GIVEN PROBLEM A:
In the listing, could you revise the lines from the one containing "How do I perform: Click the Wildberries" through the end of the listing, replacing "input field" with "text box" and leaving everything else as it is?

EXTRACT PROVIDED:
** begin **
I hope the OP doesn't mind me bringing this into the mid-late 80s. My first year was 86-87 and our most successful year in 13 years. The next two seasons were a struggle at times before excellent second halves of the season saw us pull into mid-table by scoring plenty of goals - not too dissimilar to this season being that we couldn't defend for toffee with a keeper that was pretty inconsistent for part of that time in a young Rhodes. The pitch wasn't an issue as we were on the Plastic Paradise. The team evolved rather than revolved through the door. Of course we sold to survive, in those first three years alone we sold McDonough, Futcher, Goram, Henry, Linighan, Flynn, Wright etc.. but we also replaced them with similar if not better Ritchie, Wright, Rhodes/Hallworth, Barrett, Warhurst, Bunn and brought through youngster Nick Henry. There was a sense of trying to build a future, the team could be guessed walking over Chadderton Way with my dad (Somehow the programme was always wrong though!)

 

Dad was always very frustrated with our attendances in the mid-late 80s, we fluctuated between sub 5,000 to about 8 or 9 if Blackburn or Sunderland or similar where in town. But often when Plymouth or Swindon arrived the town seemed to desert us en masse..Dad would shake his head and say 'Does this town want a club? We're the most entertaining team for miles yet they still don't back us, but they come crawling out of the woodwork when we have a big game'. He was right, perhaps a bit harsh, but he was equally frustrated as he struggled in and out of work during the glory years and he would often have to queue up at the crack of dawn due to not having a ST back then - 'Bloody band waggon, jumpers he'd moan!' As a fan during those heady days, it all felt like a dream, there's never been a sense of entitlement from me, although the years after relegation from the top flight and the first three or four in this league I felt as a club we deserved better. And we underachieved massively, it was like the club accepted it was forever to be shit. We were badly let down by Stott and co, who arguably have more to answer for than Corney and his chums. If we'd brought in investment as the Premier League dawned, who knows? Having said that the council equally let down Stott and co, with the Sports Park 2000 failure. Who knows where we'd have been in a state of the art stadium, not the Blue Peter version suggested at Failsworth.

 

Do I expect more now? Yes, prior to arriving in this league we were in the top two divisions for 23 Years very much punching above our weight, however by the late 70s we were battling it out in the top half and save for 83/84 and 84/85 we were troubling the top half year on year. That's not punching above your weight, that's a well established second tier team. We blew the golden goose by not investing after the Great Escape in '93. We limped along and cut our cloth too fine. The advent of Bosman and the increased power of the PL has killed smaller clubs like us, forced to be grateful for the minute crumbs flicked from the top table means we have to rely on loanees. We can't produce too many home grown players as it isn't cost effective given that the bigger clubs can snap them up and pay minimum compensation. The TV deal and solidarity payments to League One clubs are minuscule and in prior times would relate to a starvation wage. Without real investment the club is going nowhere. However, investment does not guarantee success but investment in infrastructure is a beginning.
** end **
GIVEN PROBLEM B:
How would you put this sentence from the fan's recollections of the club into Spanish: "We blew the golden goose by not investing after the Great Escape in '93."

GIVEN DATA:
** begin **
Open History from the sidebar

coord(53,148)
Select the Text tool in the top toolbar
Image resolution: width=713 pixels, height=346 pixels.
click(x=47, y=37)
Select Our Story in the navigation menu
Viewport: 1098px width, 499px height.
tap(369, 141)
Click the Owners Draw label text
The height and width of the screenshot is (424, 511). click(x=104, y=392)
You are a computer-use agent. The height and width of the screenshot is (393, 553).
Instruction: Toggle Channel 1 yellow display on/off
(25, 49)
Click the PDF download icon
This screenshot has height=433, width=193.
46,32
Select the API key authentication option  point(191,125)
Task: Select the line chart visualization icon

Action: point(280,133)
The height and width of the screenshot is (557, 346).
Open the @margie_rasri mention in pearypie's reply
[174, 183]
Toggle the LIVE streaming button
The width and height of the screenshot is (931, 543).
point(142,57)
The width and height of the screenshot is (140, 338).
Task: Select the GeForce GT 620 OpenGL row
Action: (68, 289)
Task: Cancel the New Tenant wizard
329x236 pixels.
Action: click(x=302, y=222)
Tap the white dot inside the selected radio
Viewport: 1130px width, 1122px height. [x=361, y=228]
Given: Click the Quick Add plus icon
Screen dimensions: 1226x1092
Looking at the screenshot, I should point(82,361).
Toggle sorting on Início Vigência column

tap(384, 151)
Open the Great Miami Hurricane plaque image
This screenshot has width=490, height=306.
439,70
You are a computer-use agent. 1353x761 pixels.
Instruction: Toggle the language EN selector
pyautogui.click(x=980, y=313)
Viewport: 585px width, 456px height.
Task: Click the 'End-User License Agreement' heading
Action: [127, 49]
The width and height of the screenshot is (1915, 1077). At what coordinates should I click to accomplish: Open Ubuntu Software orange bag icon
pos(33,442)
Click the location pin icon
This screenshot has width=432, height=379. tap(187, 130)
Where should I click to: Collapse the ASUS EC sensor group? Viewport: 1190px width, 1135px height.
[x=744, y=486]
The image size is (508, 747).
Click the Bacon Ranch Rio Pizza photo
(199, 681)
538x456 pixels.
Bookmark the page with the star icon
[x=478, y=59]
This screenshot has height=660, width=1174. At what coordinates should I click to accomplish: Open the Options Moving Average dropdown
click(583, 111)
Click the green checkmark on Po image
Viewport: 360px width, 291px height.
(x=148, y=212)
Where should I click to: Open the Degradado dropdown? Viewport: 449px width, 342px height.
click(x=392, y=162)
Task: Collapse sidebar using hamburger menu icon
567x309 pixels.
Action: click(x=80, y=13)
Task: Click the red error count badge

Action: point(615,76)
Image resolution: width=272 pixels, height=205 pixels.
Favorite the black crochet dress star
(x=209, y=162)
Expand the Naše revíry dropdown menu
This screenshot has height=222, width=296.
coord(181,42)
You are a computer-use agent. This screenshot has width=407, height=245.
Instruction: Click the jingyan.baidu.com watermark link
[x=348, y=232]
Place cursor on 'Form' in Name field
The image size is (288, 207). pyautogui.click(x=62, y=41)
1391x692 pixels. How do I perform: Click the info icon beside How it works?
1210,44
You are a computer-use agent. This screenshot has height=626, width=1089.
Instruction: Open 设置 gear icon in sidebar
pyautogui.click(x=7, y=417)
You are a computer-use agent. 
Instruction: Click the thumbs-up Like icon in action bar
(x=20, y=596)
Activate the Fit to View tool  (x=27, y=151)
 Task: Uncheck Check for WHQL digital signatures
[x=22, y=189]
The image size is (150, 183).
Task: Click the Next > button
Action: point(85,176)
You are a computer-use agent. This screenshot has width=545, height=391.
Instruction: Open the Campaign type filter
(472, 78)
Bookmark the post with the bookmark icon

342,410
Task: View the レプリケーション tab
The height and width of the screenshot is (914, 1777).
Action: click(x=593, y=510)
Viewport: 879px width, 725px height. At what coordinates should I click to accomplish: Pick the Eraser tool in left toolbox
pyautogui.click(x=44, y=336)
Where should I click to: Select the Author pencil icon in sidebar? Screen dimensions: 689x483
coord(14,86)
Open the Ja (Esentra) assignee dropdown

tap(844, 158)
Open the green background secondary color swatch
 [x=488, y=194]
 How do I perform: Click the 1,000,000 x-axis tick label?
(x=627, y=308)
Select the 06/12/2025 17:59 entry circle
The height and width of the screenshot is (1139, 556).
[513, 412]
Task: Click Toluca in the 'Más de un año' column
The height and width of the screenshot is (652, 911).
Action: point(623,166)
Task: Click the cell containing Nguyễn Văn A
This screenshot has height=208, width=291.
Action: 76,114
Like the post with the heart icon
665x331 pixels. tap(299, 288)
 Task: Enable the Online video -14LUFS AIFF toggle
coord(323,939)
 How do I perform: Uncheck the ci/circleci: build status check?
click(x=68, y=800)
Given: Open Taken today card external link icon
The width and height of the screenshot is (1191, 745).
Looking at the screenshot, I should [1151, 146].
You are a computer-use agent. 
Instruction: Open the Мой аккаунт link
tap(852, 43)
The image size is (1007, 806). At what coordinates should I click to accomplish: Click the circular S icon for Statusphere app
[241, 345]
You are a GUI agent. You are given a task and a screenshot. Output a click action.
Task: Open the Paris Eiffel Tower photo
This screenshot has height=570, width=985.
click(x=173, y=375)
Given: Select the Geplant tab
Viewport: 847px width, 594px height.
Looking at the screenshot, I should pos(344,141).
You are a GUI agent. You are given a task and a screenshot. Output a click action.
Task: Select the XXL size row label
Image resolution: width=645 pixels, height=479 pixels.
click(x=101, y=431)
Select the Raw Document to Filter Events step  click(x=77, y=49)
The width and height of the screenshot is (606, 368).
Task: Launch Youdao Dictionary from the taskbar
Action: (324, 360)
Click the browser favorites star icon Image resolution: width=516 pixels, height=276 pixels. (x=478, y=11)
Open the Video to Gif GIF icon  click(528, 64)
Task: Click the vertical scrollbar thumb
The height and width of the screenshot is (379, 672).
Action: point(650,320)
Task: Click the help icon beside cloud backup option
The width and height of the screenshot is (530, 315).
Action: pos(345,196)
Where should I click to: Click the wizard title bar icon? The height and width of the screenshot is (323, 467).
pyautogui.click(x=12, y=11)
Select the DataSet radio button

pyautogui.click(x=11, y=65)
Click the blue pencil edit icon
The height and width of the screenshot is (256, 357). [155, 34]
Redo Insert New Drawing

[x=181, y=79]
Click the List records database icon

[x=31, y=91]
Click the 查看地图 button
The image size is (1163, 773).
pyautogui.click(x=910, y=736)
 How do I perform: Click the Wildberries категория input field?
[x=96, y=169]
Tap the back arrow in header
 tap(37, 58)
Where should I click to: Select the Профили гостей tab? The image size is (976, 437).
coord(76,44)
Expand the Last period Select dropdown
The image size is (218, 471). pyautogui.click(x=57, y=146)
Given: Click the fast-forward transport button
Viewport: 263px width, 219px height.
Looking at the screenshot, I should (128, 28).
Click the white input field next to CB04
** end **
COMPLETE OUTPUT A:
 How do I perform: Click the Wildberries категория text box?
[x=96, y=169]
Tap the back arrow in header
 tap(37, 58)
Where should I click to: Select the Профили гостей tab? The image size is (976, 437).
coord(76,44)
Expand the Last period Select dropdown
The image size is (218, 471). pyautogui.click(x=57, y=146)
Given: Click the fast-forward transport button
Viewport: 263px width, 219px height.
Looking at the screenshot, I should (128, 28).
Click the white text box next to CB04

COMPLETE OUTPUT B:
Matamos a la gallina de los huevos de oro al no invertir después de la Gran Evasión del 93.